• _Directions for this task_
Continue the blog post on relational databases and Rails' Active Record, beginning immediately after its final sentence.

• _Selected excerpt_
Relational Databases as an “implementaiton detail?”

I found this little tidbit in amidst the hugely overraught comment treads on Derik’s post describing his return to PHP from the wonderful world of Ruby on Rails:

I loved the part about the database as an “implementation detail.” That sings to me.

Daniel Waite

And, in spite of the poetic hyperbole of folks like Daniel, I think relational databases exist for good reasons and knowing about how they work is a good thing. Active record treats the database kinda like a big hash table in the sky, which is OK for some applications, but not so OK for others.

I find that large, complex apps have a way of growing in unexpected ways over time — and relational algebra is much better designed to handle unexpected requests for complex datasets than hash tables or even the most well designed objects. SQL, and relational algebra are implementation details in the same way that using a hammer is an implementation detail in building a tree house. Sure you can do without, but you will have a harder time, and will definitely end up building a different treehouse!


Don’t misunderstand me, Object’s are good things, and I sure as hell hope people understand them, use them, and make great software with them. But relational algebra is a good thing too. And it’s become clear that any really good database toolkit can’t forsake one in favor of the other, and that’s why SQLAlchemy, Storm, DejaVu, and Hibernate are all better tools than Rails’ Active Record.

As for Derik’s original article. In spite of all the brouhaha, Derek’s post basically says: “hey I liked Rails, and I learned a lot about good programming from it. And ultimately it was easier to get my site rewrite done in PHP because I learned rails first.”

I think it’s obvious that Rails could have done the job for Derek, but two things got in the way:

  • everything was already in PHP so Rails wasn’t and incremental update, it was a rewrite.
  • Active Record got in the way of using SQL as a relational algebra engine, rather than a glorified hash persistence mechanism.

TurboGears users should pay attention to both points. If you have a large complex app, you’ll be better off with an ORM that treats SQL as a full partner, which is why we’re migrating the defaults to SQLALchemy which does a fantastic job of making both relatinal algebra, and object oriented programming part of it’s core.

The second point is much harder to deal with, but if you can wrap existing application functionality in a larger TurboGears app, and migrate it piece by piece you’ll definitely have more success. I’ve been doing a lot of Web Service architecture stuff this year, and that’s proven to be a great way to connect existing resources to TurboGears applications.

8 Responses to “Relational Databases as an “implementaiton detail?””

  1. 1John M. Camara

    To make your case for TurboGears’ migration to SQLAlchemy you are making points on the following 2 issues.

• _Given information_
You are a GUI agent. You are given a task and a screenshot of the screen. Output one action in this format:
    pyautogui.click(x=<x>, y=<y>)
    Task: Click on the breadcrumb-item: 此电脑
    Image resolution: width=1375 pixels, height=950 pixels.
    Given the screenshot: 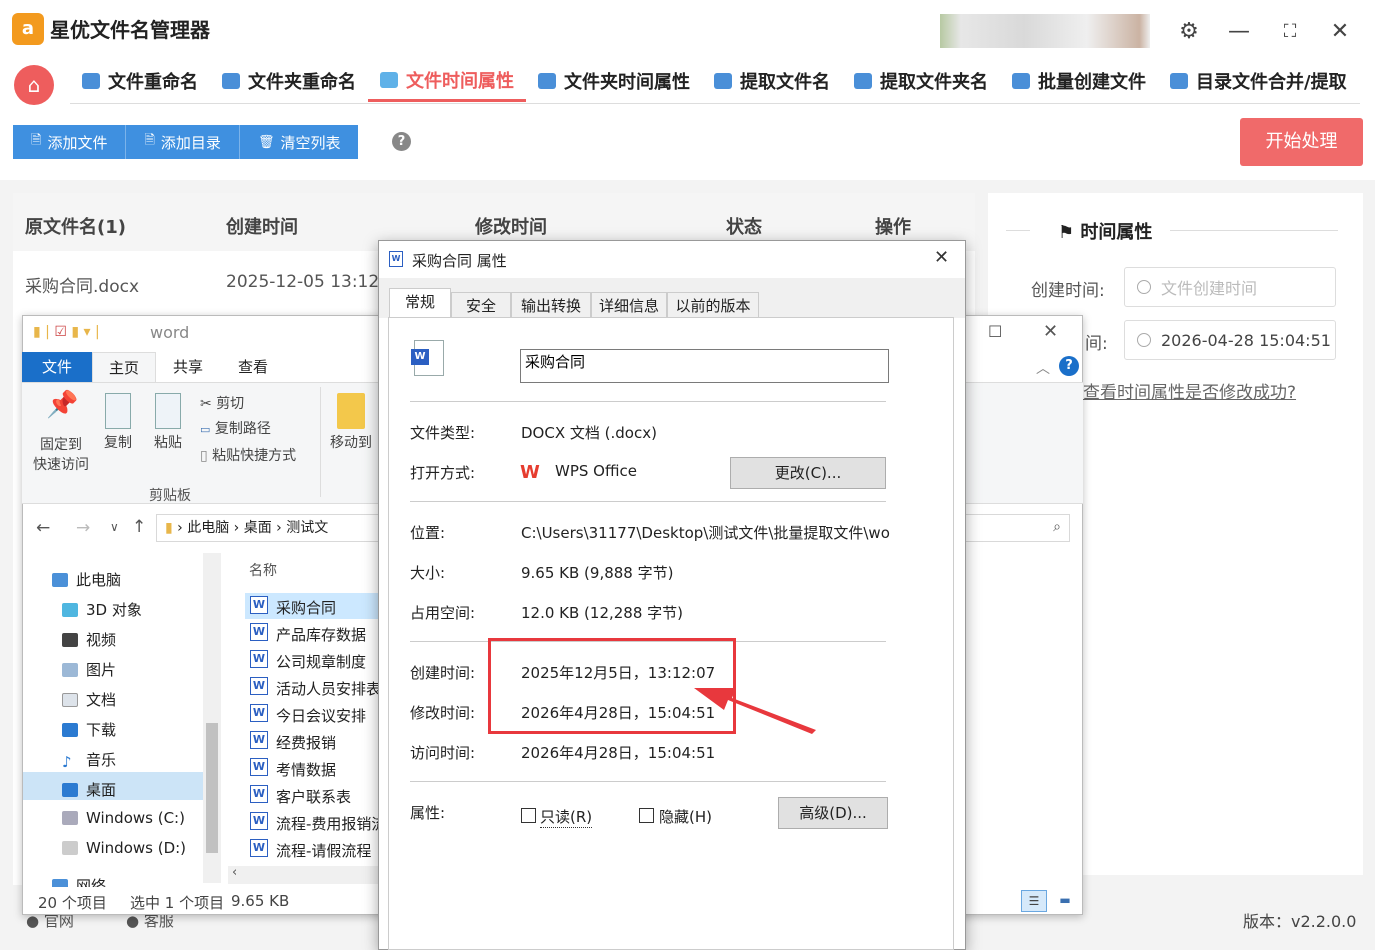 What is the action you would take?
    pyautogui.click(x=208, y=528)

==

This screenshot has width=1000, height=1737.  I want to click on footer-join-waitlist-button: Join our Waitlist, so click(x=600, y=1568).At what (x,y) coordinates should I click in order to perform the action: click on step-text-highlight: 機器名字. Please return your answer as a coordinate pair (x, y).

---

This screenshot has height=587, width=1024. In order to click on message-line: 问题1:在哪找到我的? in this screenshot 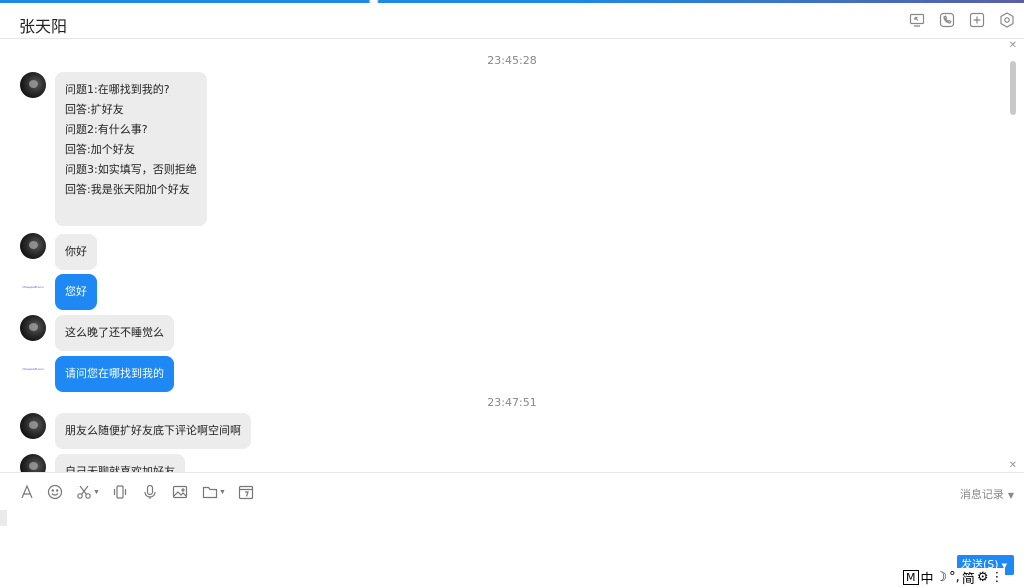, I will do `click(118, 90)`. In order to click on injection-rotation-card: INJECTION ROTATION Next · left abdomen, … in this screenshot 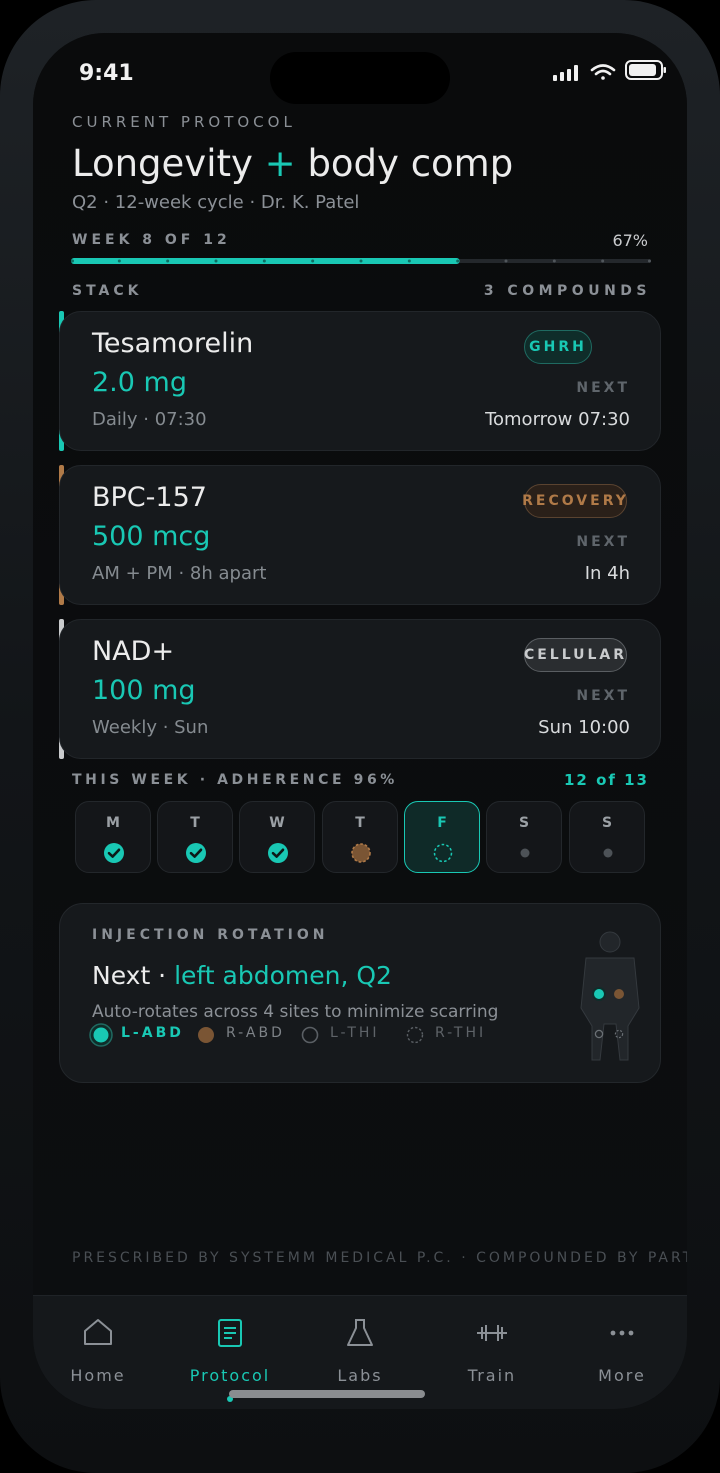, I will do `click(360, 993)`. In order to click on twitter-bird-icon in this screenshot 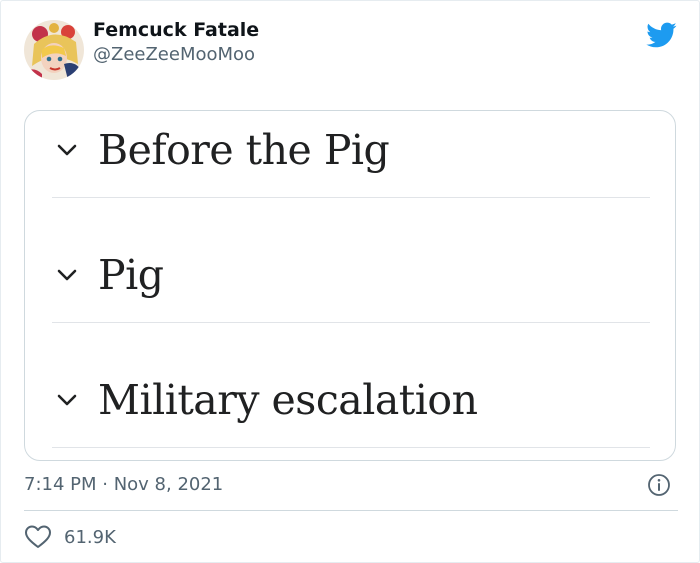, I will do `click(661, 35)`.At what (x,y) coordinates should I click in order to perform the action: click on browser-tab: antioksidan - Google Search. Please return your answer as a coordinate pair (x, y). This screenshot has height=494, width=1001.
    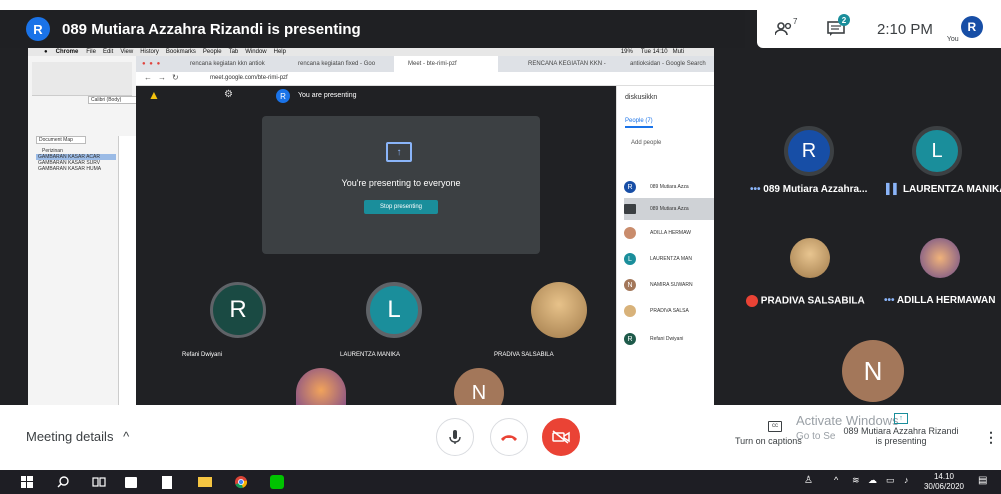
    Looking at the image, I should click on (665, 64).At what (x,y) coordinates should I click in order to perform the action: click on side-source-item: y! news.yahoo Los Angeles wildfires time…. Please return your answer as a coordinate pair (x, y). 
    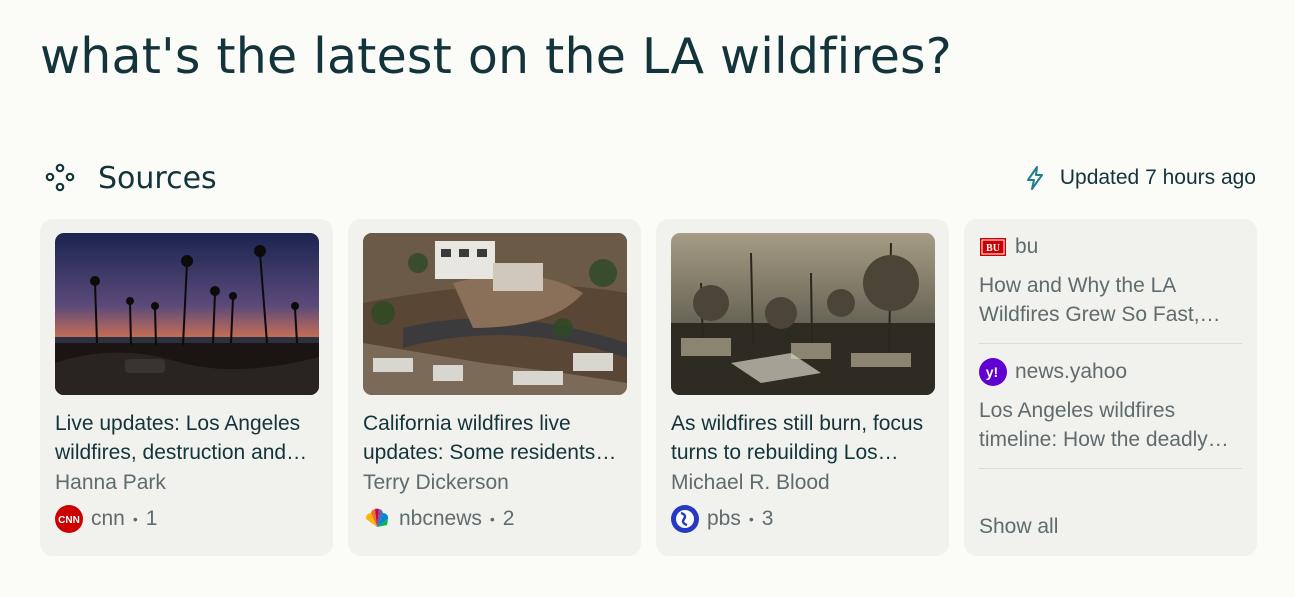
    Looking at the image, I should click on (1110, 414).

• _Exercise output_
    - relational vs non-relational databases
    - simple vs full featured ORMs

    You should just concentrate on the simple vs full featured ORM issue as the choice of database type is a separate issue. After all ORMs map to relational databases.

    On the relational vs non-relational databases issue.

    There are many types of hammers and choosing the ideal one for a particular job can make a world of difference in getting a task done. Would you use a 10lb sledge hammer to drive a tack into a will? I don’t think so, as you will likely smash your hand holding the tack.

    So what kind of hammer is a relational database? Is it a common hammer. What about BerkeleyDB? A nail gun as its faster and not as flexible as a common hammer. What about ZODB…

    Seriously, there are many types of data stores and they are all tools. The one who better knows the pros and cons of each tool can make wiser decisions on their use and will likely get the job done more efficiently. So don’t get fooled into believing that relational databases can solve all your problems and in a better way than other tools as in many cases they are the wrong tool to use.

    I prefer to “work smarter not harder” so I make sure my tool belt is full of tools.

  2. John,

    You have a good point. There’s plenty of room for non-relational data storage, from plain text files to ZODB.

    My point is not that you should always use relational data storage. In fact, that would be absurd! I don’t want to store my python source code in a relational database, I want plain text.

    Instead, my point is that if you need the ability to do post-hoc queries you need the “relational” part of relational data storage, and you shouldn’t use an ORM that hides that from you.

    If on the other hand you just want to persist some objects to disk can live with a slightly simplified data query syntax, ZODB is going to make your life a lot easier than ActiveRecord would.

    To stretch the original analogy a bit, if you’re building with concrete and steel, you may not need a hammer. But I definitely wouldn’t want to build a wooden tree house without one.

  3. 3John M. Camara

    If I was building with concrete and steel I would want my hammers. How would you put up the forms, chip concrete, show who’s the boss to piece of steel by beating it into submission with big old sledge hammer, etc. I can see using common hammers, framing, sledge, mason, jackhammers, hammer drills, chipping, etc. :)

    Any way, when you need ad-hoc queries use a relational database. If you need a relational database while programming with objects and you can live with the performance penalties you get with using an ORM go ahead and use an ORM. They will make your life easier.

    Note that most applications don’t need to worry about these performance issues so it is wiser to just use the ORMs so as to develop the code faster. Those that are concerned about the performance issues probable shouldn’t use a relation database to begin with. At least this would be my advice for typical web applications.

    When you use an ORM it is important to understand how the ORM works under the covers so that you don’t do dumb things with it. If you don’t take the time to understand how they work you can easily build applications that have terrible performance issues and give the ORM a bad name.

    Now what about the selection between a simple vs a full featured ORM. I agree with Mark that you shouldn’t use an ORM that tries to hide the database from you. I know it is very tempting for most developers to just use a simple ORM as it takes very little time to get up and running with it.

    But sooner or latter you will have performance issues or you will want to do something that the simple ORMs was not designed to handle. You will have to fight with it and will have to learn the inner workings of it to understand why you are running into these performance issues.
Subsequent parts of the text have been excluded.